### Problem
Quote the material starting at the line that contains "You are a computer-use" and stopping after the line that contains "tap(1185, 58)", both of those lines included. Leave the pictures out of your answer.

### Entries
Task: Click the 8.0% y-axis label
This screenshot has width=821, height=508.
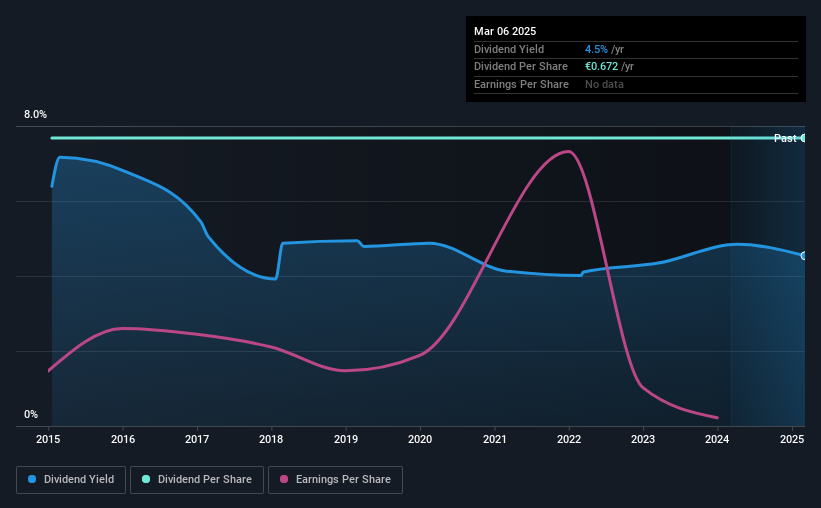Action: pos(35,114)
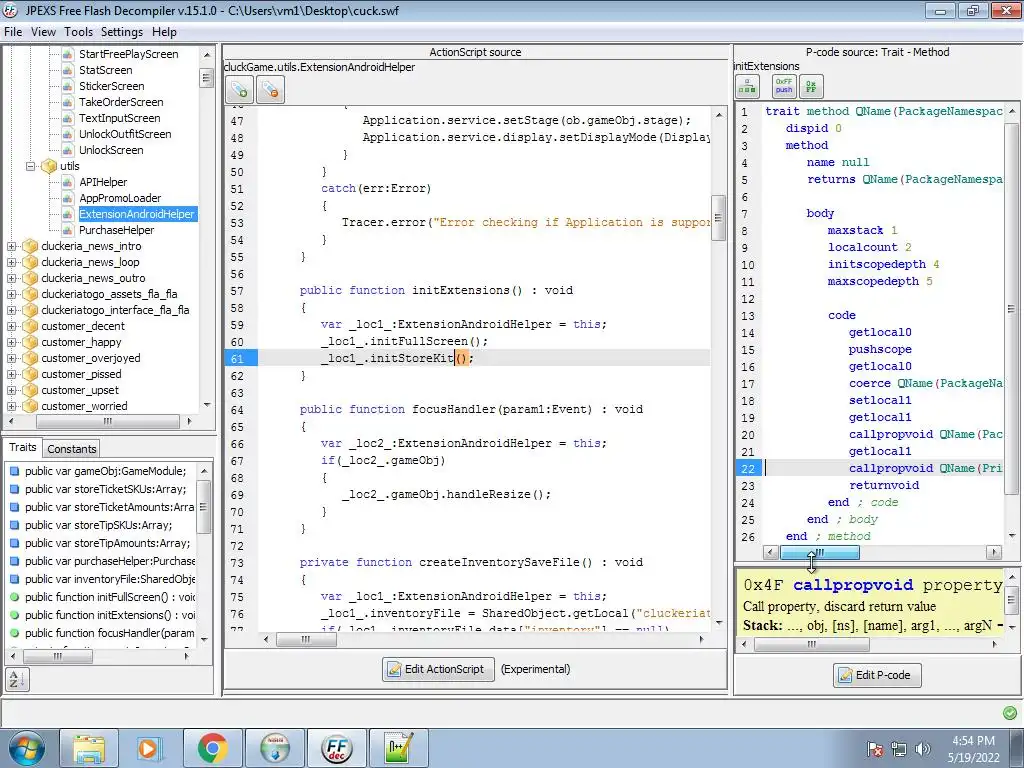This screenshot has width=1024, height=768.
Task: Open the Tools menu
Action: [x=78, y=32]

* * *

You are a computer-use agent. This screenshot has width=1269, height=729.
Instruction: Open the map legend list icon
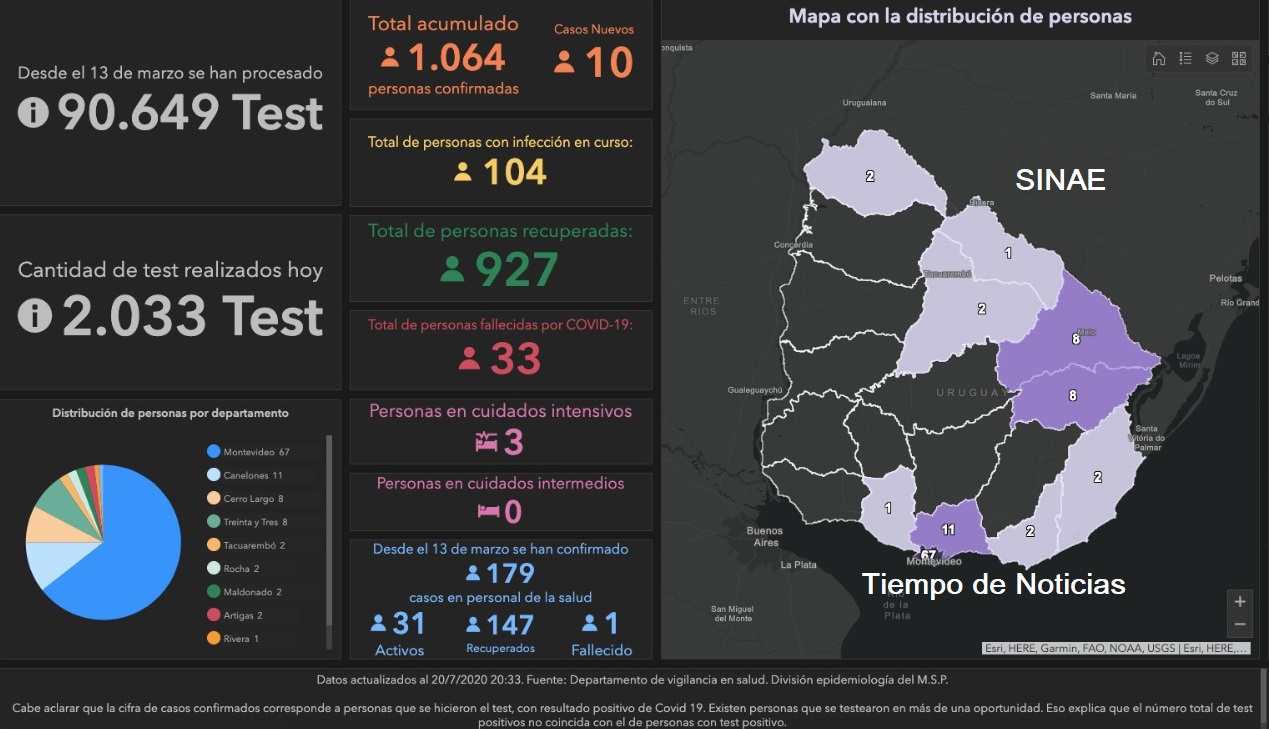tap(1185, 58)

...

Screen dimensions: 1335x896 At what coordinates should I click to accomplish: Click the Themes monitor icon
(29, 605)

### Output below
You are a computer-use agent. This screenshot has width=1269, height=729.
Instruction: Open the map legend list icon
tap(1185, 58)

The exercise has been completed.